The tussle over the future of the sports system has become emblematic of a wider tension in Chinese society between individualistic younger generations and the paternalistic habits that still pervade.
“Our leaders and media like those who are obedient and lack character, but Li Na is definitely not like that,” poet Zhao Lihua said in a blog posting. “I like her spontaneity. I like her recklessness. I like her being so cool.”
China’s Soviet-style sports system achieved its high point at the Beijing Olympics when the host country topped the gold medal table. Promising kids are identified at an early age and funnelled into full-time training. Coaches control every aspect of an athlete’s career, from when they wake up to which matches they play, and bureaucrats take more than half the winnings.

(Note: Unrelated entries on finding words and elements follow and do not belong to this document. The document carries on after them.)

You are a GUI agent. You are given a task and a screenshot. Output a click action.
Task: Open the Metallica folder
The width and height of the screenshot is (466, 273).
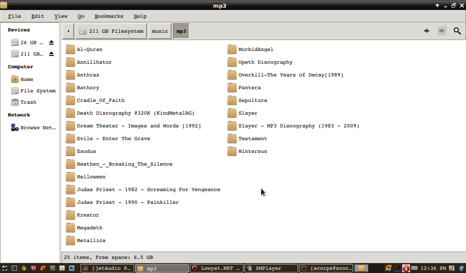pyautogui.click(x=91, y=240)
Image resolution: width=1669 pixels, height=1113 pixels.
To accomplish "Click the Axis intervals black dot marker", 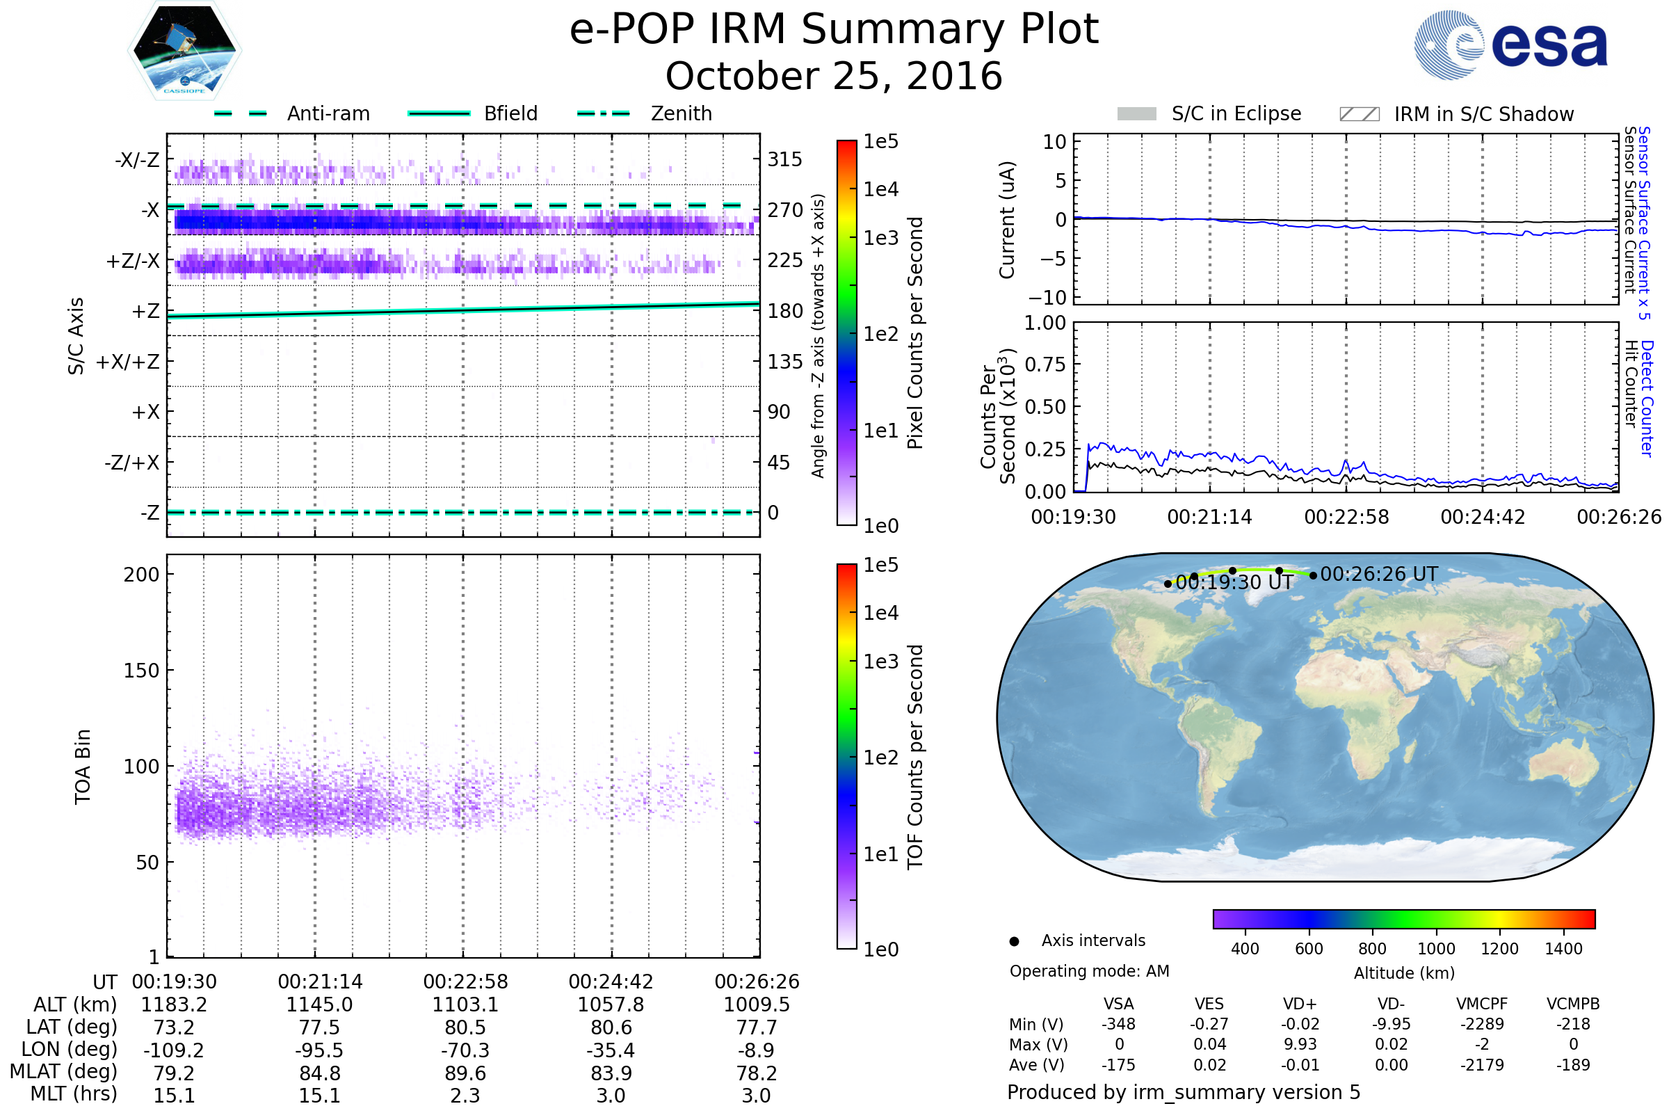I will coord(1014,941).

Yet, the system has been coming under pressure since Yao Ming moved to play basketball in the US in 2002. Not only did athletes in big-money sports want to retain more of their income, but the conformity of the Chinese system was found wanting in some sports.
When Mr Yao first played in the US, his coach wanted him to intimidate opponents by slam-dunking the ball. “He was very reluctant because slam-dunking was frowned upon in China as a sign of individualism,” says Brook Larmer, author of a book about the player. He eventually relented after the coach made his teammates run laps of the court each time he refused.

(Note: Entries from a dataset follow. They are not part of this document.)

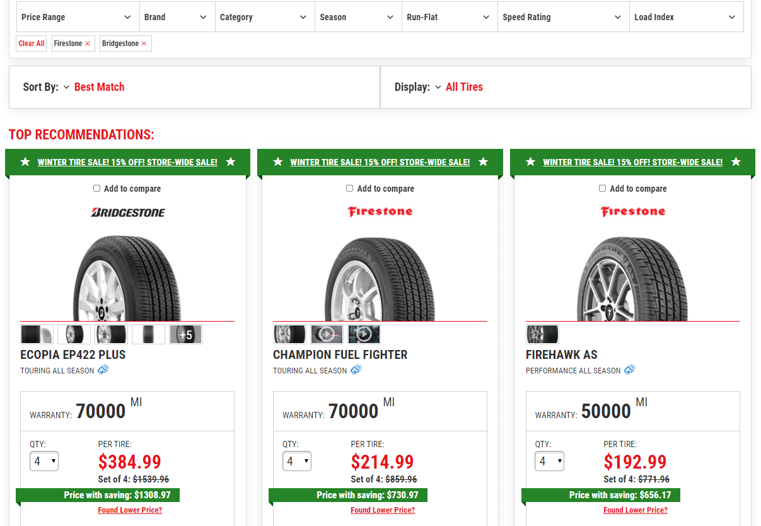The width and height of the screenshot is (761, 526).
Task: Open the Brand filter dropdown
Action: [x=177, y=17]
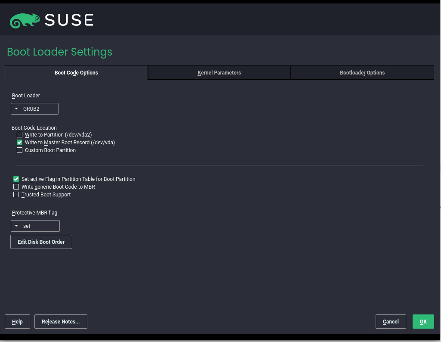The height and width of the screenshot is (342, 441).
Task: Open the Release Notes
Action: pyautogui.click(x=61, y=322)
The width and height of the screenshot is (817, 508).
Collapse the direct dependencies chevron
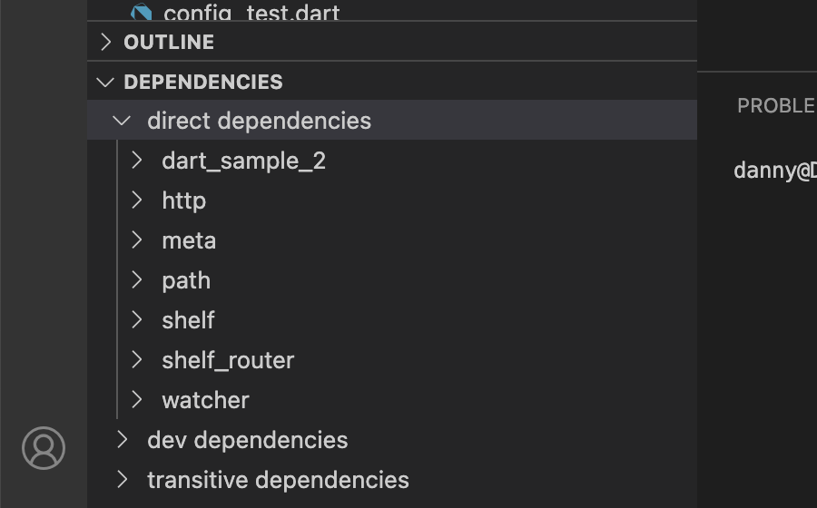[x=123, y=121]
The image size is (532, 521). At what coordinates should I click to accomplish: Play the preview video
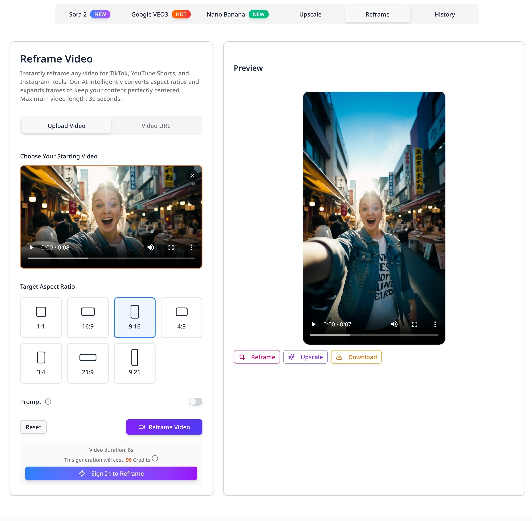click(314, 324)
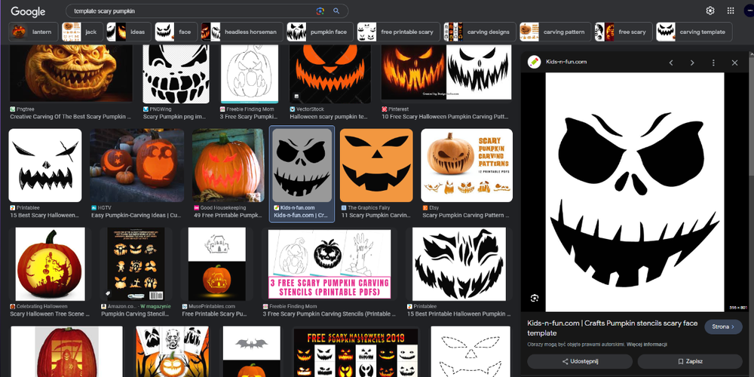This screenshot has width=754, height=377.
Task: Open the Etsy Scary Pumpkin Carving Patterns thumbnail
Action: pyautogui.click(x=467, y=165)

Ms Li has admitted she would not have played tennis when younger without pressure from administrators, but she also left the sport for two years because of her disillusionment with the rigidity of the Chinese system.
When she and three other top players were allowed to leave the system in 2008 and retain more than 90 per cent of their earnings, there was a flurry of criticism from parts of the establishment, especially after early results disappointed.

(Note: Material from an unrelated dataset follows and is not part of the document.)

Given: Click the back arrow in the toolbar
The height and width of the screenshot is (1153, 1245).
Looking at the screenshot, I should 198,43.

“The players flying independent have not had an ideal performance,” Cai Zhenhua, a senior sports official said at the time. “At least so far, it is not suitable for more to break out from the system.”
But even before this year’s success in Australia, Ms Li and colleague Zheng Jie started to silence critics by both reaching the semi-finals in Melbourne last year. They have also helped galvanise rapidly growing interest in tennis, especially among well-off urbanites.